Larry and Me. And Scoble.
2007-12-19 21:47:57
The other night I had a bizarre dream. I had to go to California for some reason, probably work related. But my family came with me, which never happens. There was this restaurant we went to that was supposed to be really good. It was either a sushi place or a burrito place, the dream kept changing it. The interesting thing was that the restaurant was owned by Larry Ellison, and it was popular both because the food was good and because a lot of tech industry celebrities ate there.
Larry was there at the restaurant, and it turns out that he's this totally evil guy with weird powers. Specifically, he can switch his mind into your body, and put your mind into his.

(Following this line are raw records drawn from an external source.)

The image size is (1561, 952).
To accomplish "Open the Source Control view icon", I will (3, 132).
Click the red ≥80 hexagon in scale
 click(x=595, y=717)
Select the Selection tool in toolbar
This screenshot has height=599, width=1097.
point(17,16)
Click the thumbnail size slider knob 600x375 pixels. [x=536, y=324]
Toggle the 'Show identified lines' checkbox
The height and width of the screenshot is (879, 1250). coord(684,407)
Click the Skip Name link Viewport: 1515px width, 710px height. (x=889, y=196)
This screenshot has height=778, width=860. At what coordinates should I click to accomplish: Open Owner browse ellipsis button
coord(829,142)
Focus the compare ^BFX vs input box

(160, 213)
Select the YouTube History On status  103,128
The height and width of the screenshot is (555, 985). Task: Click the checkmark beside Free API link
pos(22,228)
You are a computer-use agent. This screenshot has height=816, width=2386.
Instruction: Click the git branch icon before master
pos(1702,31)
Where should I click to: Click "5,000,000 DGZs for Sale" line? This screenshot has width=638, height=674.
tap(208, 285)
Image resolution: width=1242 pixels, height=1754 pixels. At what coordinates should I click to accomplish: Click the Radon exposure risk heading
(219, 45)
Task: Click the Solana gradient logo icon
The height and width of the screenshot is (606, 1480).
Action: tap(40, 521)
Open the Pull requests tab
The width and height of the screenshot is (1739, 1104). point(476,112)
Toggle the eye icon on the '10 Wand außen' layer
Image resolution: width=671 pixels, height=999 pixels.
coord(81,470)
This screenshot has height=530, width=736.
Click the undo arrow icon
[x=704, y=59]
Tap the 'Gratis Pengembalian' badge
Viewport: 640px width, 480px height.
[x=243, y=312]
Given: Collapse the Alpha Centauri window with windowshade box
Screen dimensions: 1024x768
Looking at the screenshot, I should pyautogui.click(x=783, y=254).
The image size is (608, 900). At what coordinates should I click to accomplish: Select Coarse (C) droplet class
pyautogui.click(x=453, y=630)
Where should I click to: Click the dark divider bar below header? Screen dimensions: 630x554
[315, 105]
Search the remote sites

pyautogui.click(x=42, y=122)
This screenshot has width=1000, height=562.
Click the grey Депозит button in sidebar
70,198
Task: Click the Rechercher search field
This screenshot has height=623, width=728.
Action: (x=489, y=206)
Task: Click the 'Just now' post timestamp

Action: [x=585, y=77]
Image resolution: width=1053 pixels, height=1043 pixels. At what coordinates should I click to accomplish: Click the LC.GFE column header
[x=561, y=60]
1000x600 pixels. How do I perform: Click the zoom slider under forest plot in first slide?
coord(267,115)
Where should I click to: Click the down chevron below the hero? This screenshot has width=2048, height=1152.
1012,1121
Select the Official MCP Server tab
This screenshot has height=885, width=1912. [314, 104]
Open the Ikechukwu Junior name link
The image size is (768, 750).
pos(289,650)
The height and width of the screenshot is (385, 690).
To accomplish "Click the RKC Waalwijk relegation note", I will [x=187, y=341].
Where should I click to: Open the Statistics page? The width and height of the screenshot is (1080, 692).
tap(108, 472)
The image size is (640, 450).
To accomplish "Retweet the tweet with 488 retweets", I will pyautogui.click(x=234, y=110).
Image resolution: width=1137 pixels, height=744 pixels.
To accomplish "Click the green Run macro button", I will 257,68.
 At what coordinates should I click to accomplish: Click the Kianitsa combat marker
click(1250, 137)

He came over to our table and I was nervous because he's, well, you know, Larry Ellison. A badass rich guy who knows Kung Fu. Then all of a sudden he does the mind switch thing on me and I'm looking at myself, and Larry-as-me is giving me this shit-eating grin. He takes off and leave me (in his body) with my family.
Then I'm trying to explain to my family that it's really me and not Larry Ellison, and they don't even know who the hell Larry Ellison is, because my wife is a physician, not a programmer. And my kids are, well, little kids. So they're freaking out, I'm freaking out. I'm wondering what the hell Larry is doing with my body, and getting really pissed off.
The I look a across the restaurant and see Robert Scoble at a table by himself, banging away on a laptop. So I think, fine, Larry is screwing with me, so I'll screw with Larry. I walk over to Scoble in my Kung-Fu-knowing Larry body, and introduce myself, though I never really get to beyond "Hi, Robert, I'm..." and then he's all effusive and shaking my hand. Then I tell him that I LOVE his blogs and all the stuff he writes, and offer to talk to him about Oracle's secret plans. I start yammering on about how Oracle is going to buy Novell, Palm, Tivo, Sling Media and start competing with Apple. And how we're going to start shipping database hardware with preloaded Ubuntu. All the craziest shit I can think of.
Then I'm back with my family, and we're all freaking out again that I'm Larry, and I'm trying to explain to my 3-year-old that it's me, but she isn't buying. Finally Larry comes back and I grab him (me) with my (his) Kung Fu grip and make him switch our minds back.
I've been reading Valleywag and FSJ too much.